● What the task requires
Reproduce the rows word for word, starting at the line that contains "Identify the location" and continuing through the final row. Leave the pictures out.

● Given entries
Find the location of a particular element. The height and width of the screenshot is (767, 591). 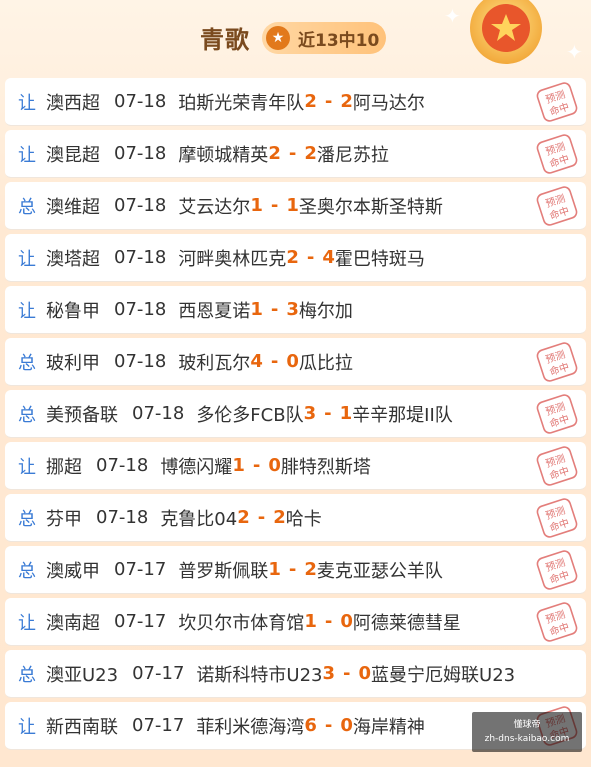

league-name: 美预备联 is located at coordinates (82, 415).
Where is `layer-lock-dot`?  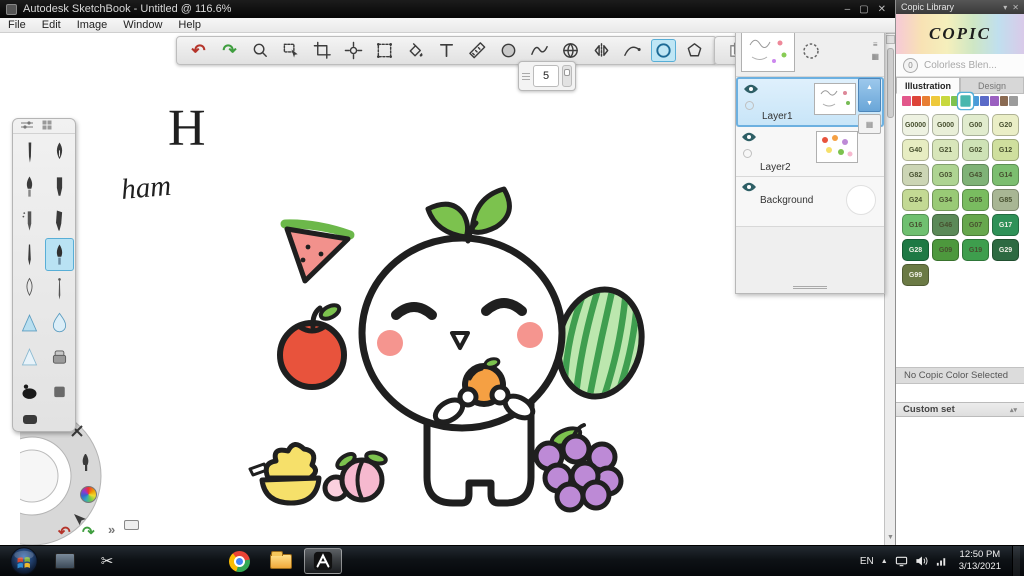 layer-lock-dot is located at coordinates (748, 154).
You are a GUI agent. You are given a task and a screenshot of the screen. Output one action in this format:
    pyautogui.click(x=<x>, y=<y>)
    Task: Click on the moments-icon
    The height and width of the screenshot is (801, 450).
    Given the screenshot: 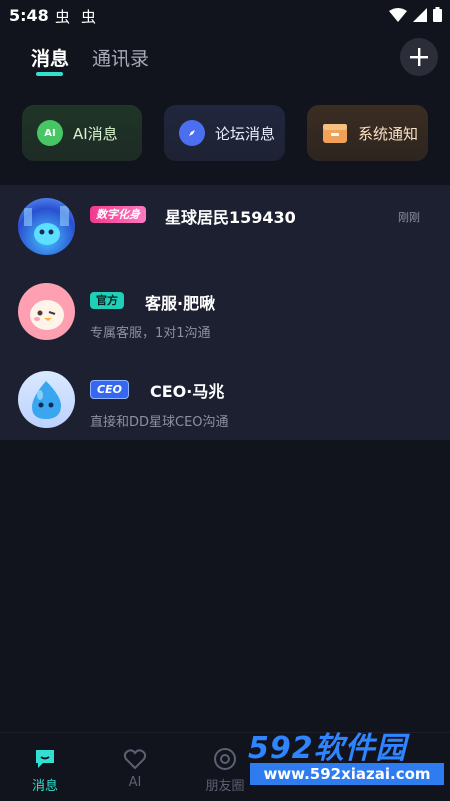 What is the action you would take?
    pyautogui.click(x=225, y=759)
    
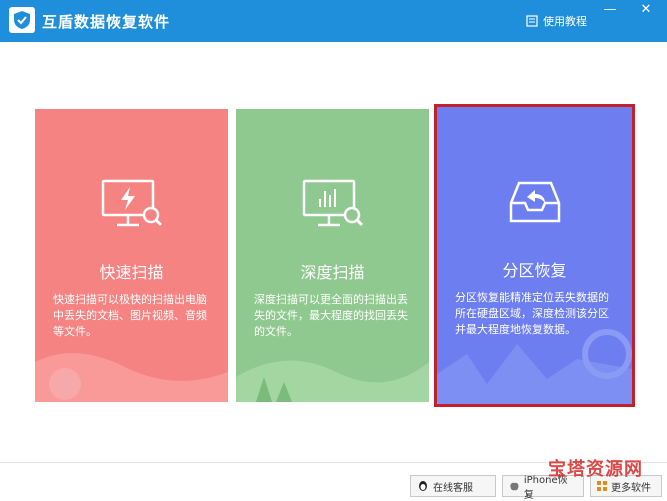 The height and width of the screenshot is (501, 667). I want to click on book-icon, so click(532, 21).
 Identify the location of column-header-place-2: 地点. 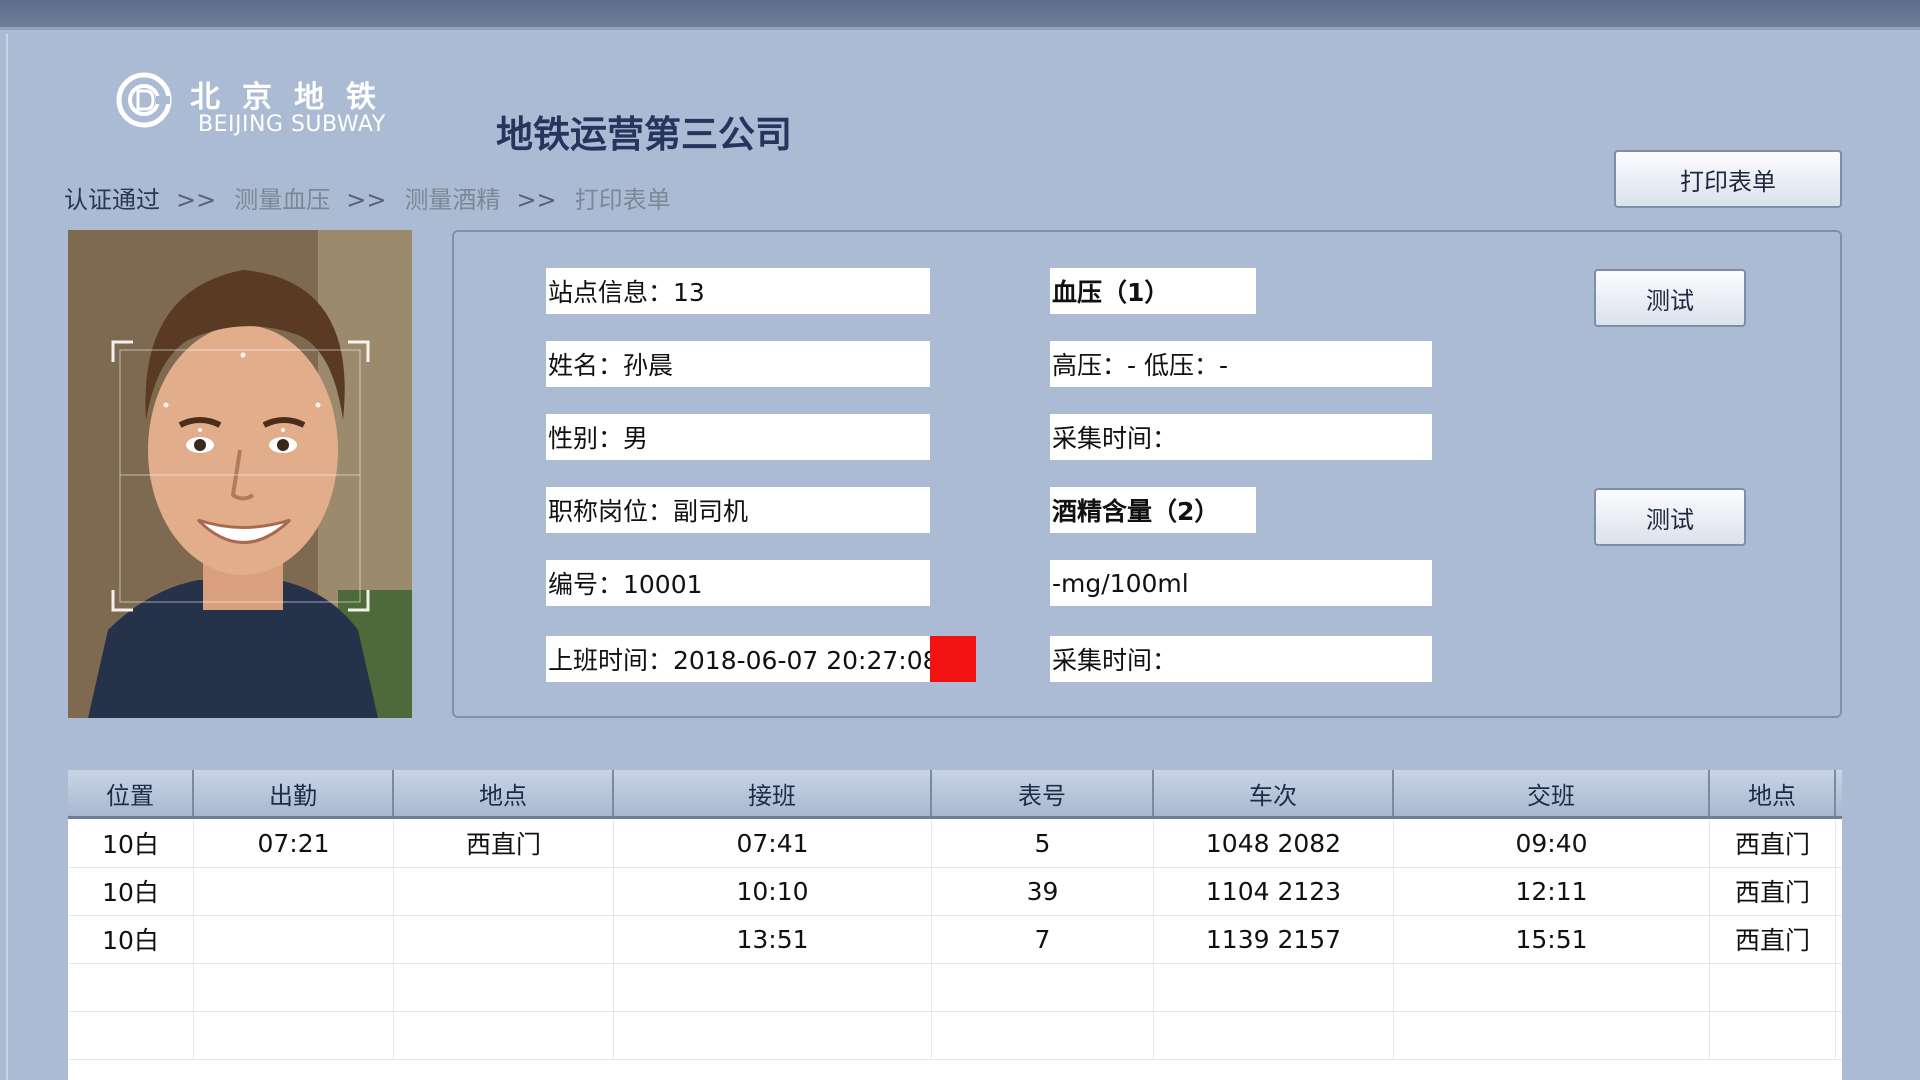
(1773, 793).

● Response to the exercise
 Identify the location of column-header-place-2: 地点. 
(1773, 793).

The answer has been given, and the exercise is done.